Chilling Brains Aids in Cardiac Care

ORLANDO — Chilling the brains of cardiac- arrest patients as they are raced to the hospital may help reduce neurological damage, a study found. The device used is expected to be sold in Europe in March.


The trial of 182 patients showed that 37 percent treated with the device, which pumps coolant through prongs inserted in the nose, were in good neurological condition when discharged from the hospital, compared with 21 percent with standard care. The research was presented yesterday at the American Heart Association meeting in Orlando, Florida.


Cardiac arrest shuts off blood flow to the brain, and death can start within 4 to 6 minutes if circulation isn’t restored. Resuscitated patients may have brain injuries from lack of oxygen and because restored blood flow can cause inflammation in damaged tissues. Cooling the body slows the brain so it needs less oxygen, and is thought to limit the damage.


“The earlier you can do the cooling, the better,” Maaret Castren, a lead author of the study and professor of emergency medicine at the Karolinska Institute in Stockholm, said in a statement. “We now have a method that is safe and can be started within minutes of cardiac arrest to minimize damage during this very critical period.”


The device, made by closely held BeneChill Inc. of San Diego, is designed for use during resuscitation instead of after, working to limit brain damage faster.

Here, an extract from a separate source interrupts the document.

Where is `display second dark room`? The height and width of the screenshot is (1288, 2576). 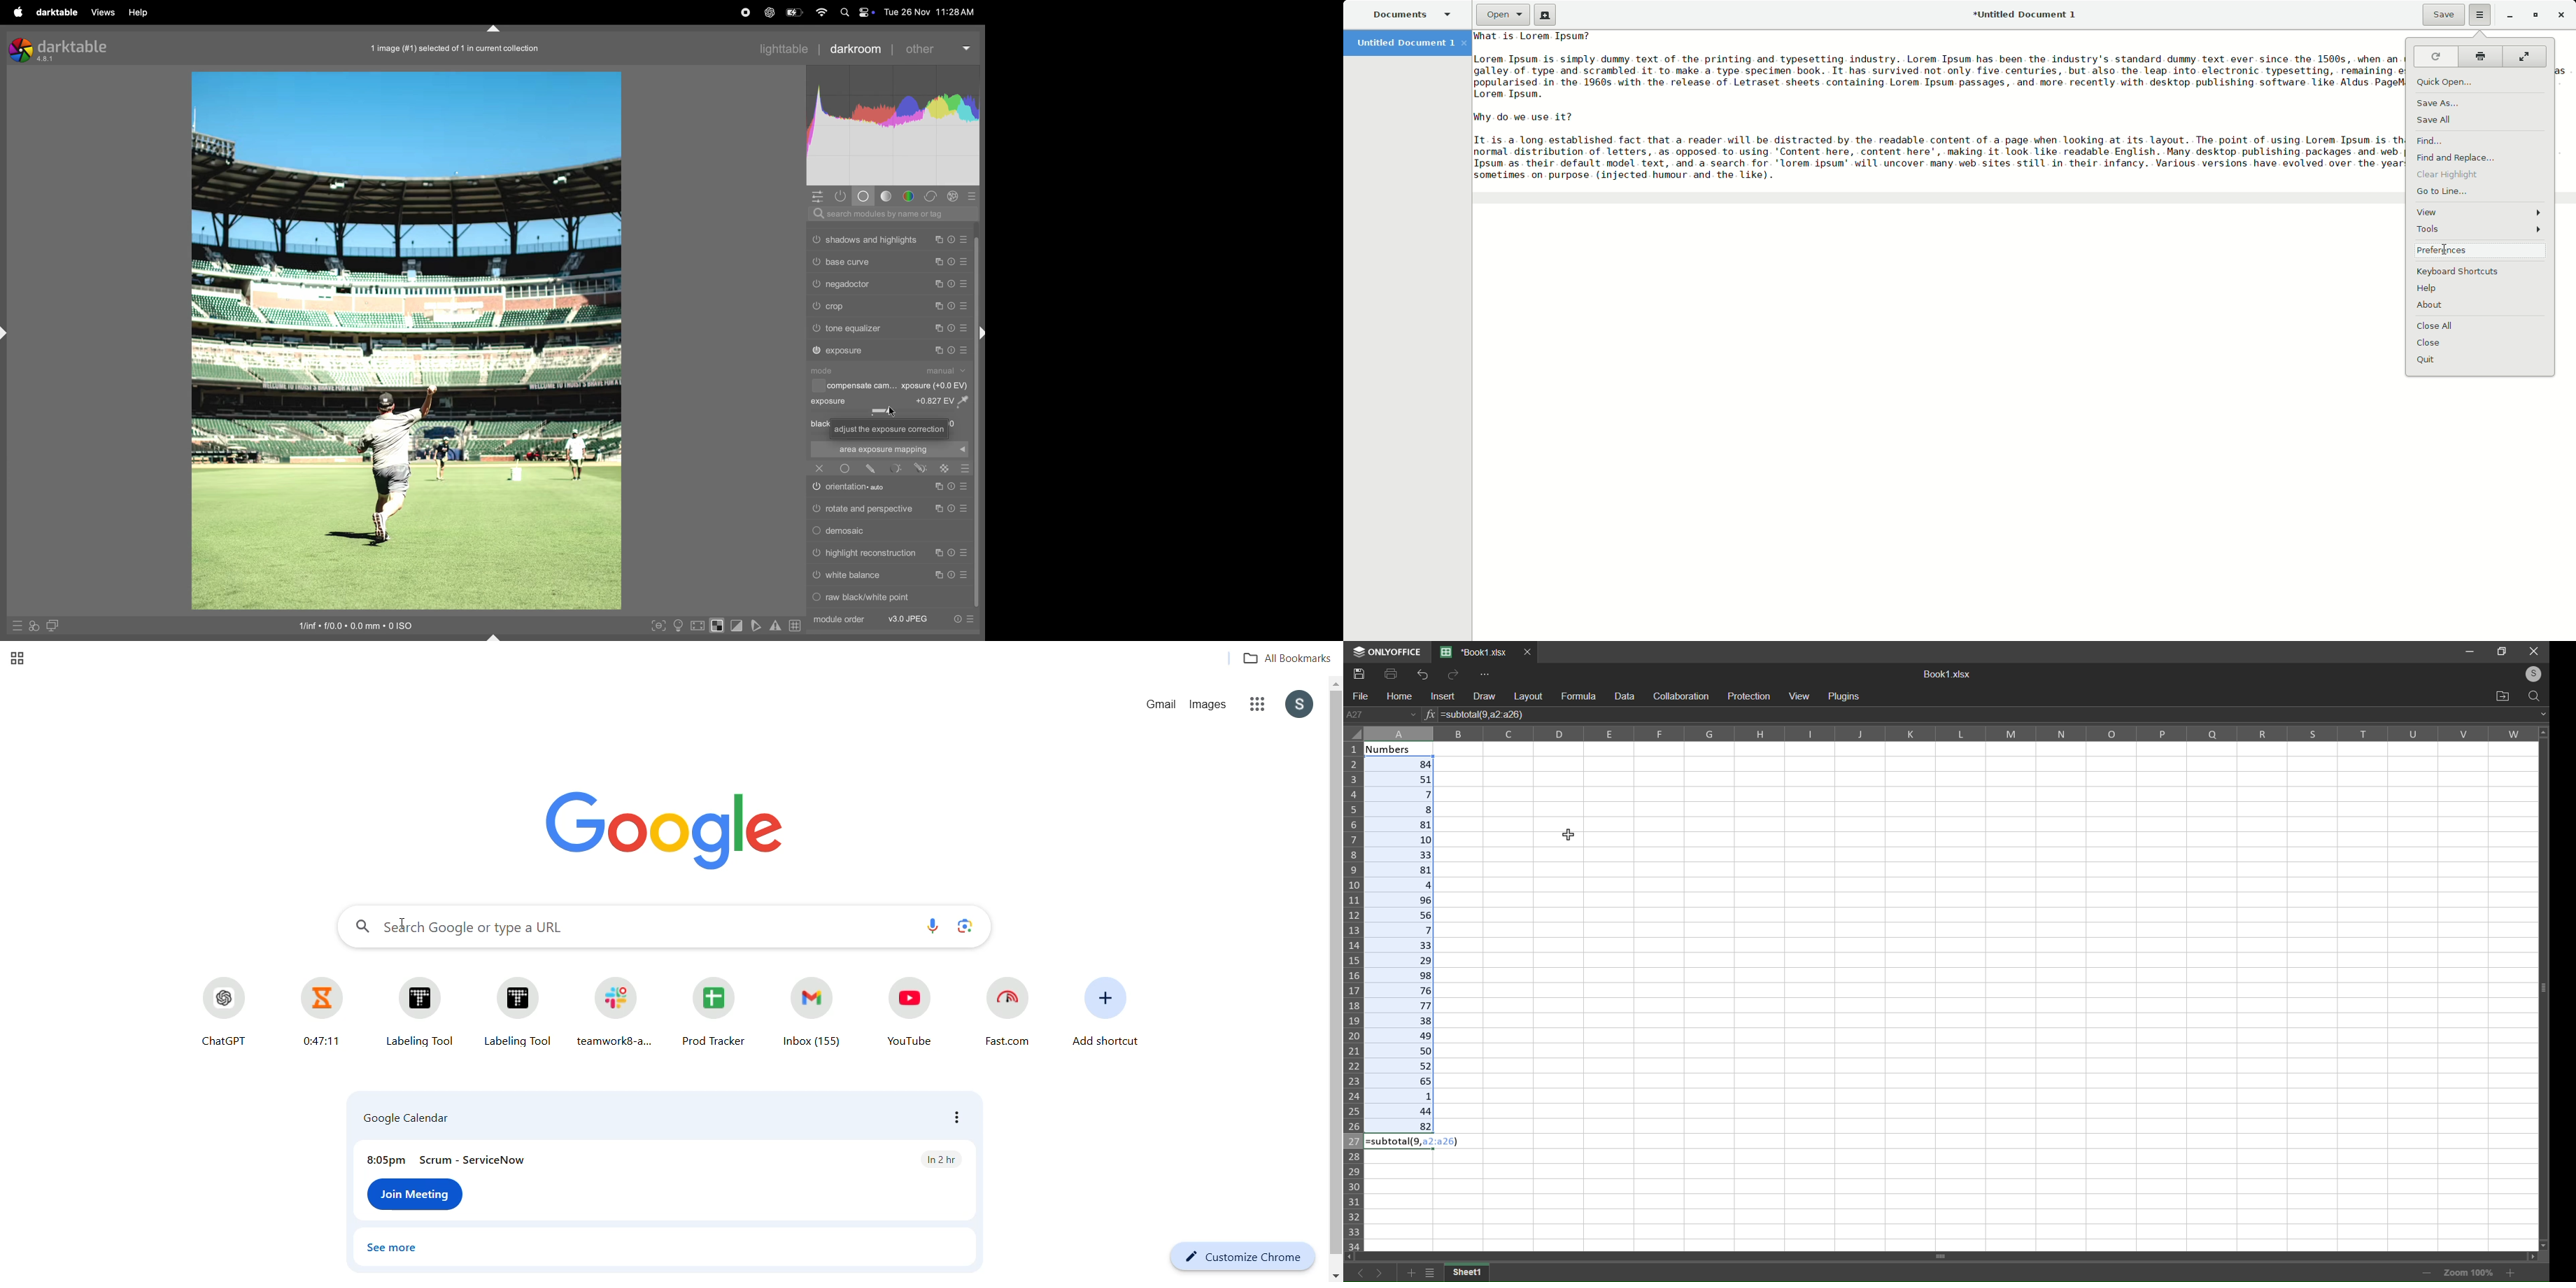 display second dark room is located at coordinates (56, 626).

The company-funded study was done in medical centers across Europe.


No Refrigeration Needed

The device, called RhinoChill, is battery powered and doesn’t require refrigeration, which means emergency responders such as ambulance personnel can use it in the field.


Two prongs that run up through the nostrils are attached to a bottle full of liquid coolant. Oxygen bubbles through the bottle, pumping the coolant through the prongs. Each bottle holds enough to chill a person’s brain for 30 minutes, and bottles can be exchanged until a patient reaches the hospital.


Doctors now use methods such as cooling blankets and pads or catheters to reduce the body temperature of cardiac-arrest patients. Those methods are bulky and difficult to use outside a hospital, and don’t directly cool the brain, said Denise Barbut, chairman of BeneChill and senior author of the study.


“The brain really is the target organ, not the heart,” Barbut said in an interview. While cooling the brain limits neurological damage, it also makes it easier to get the heart beating again, she said. “The brain is the organ that controls the heart, like a puppet on a string.”


Saving Dying Brain

It’s also important to lower the brain’s temperature because it’s the organ that starts dying fastest, Barbut said. RhinoChill is the first device that enables direct access to the brain, as cooling blankets and catheters depend on chilled blood to circulate through it, she said.


While guidelines established in 2005 by the International Liaison Committee on Resuscitation, or ILCOR, suggest cardiac- arrest patients be cooled, the practice isn’t widely done, Barbut said. In Finland, with the highest adherence rates in the world, 61 percent of cardiac-arrest patients receive cooling therapy, while in the U.S., 25 percent do, she said.


In the RhinoChill study, 47 percent of patients survived to hospital discharge after having their brain temperatures reduced using the device during resuscitation, compared with 31 percent who were resuscitated without cooling.


Body Temperature

Patients who received the cooling treatment during resuscitation had an average body temperature of 34.2 degrees Celsius (93.6 degrees Fahrenheit) on arrival at the hospital, while patients given standard care had temperatures on average of 35.5 degrees Celsius (95.9 degrees Fahrenheit). Temperatures were measured at the eardrum, the report said.


Side effects included three nosebleeds and 13 nasal discolorations, according to the report.


RhinoChill received marketing approval in Europe and BeneChill expects to start selling it there in March 2010. The company isn’t currently conducting clinical trials in the U.S., Barbut said.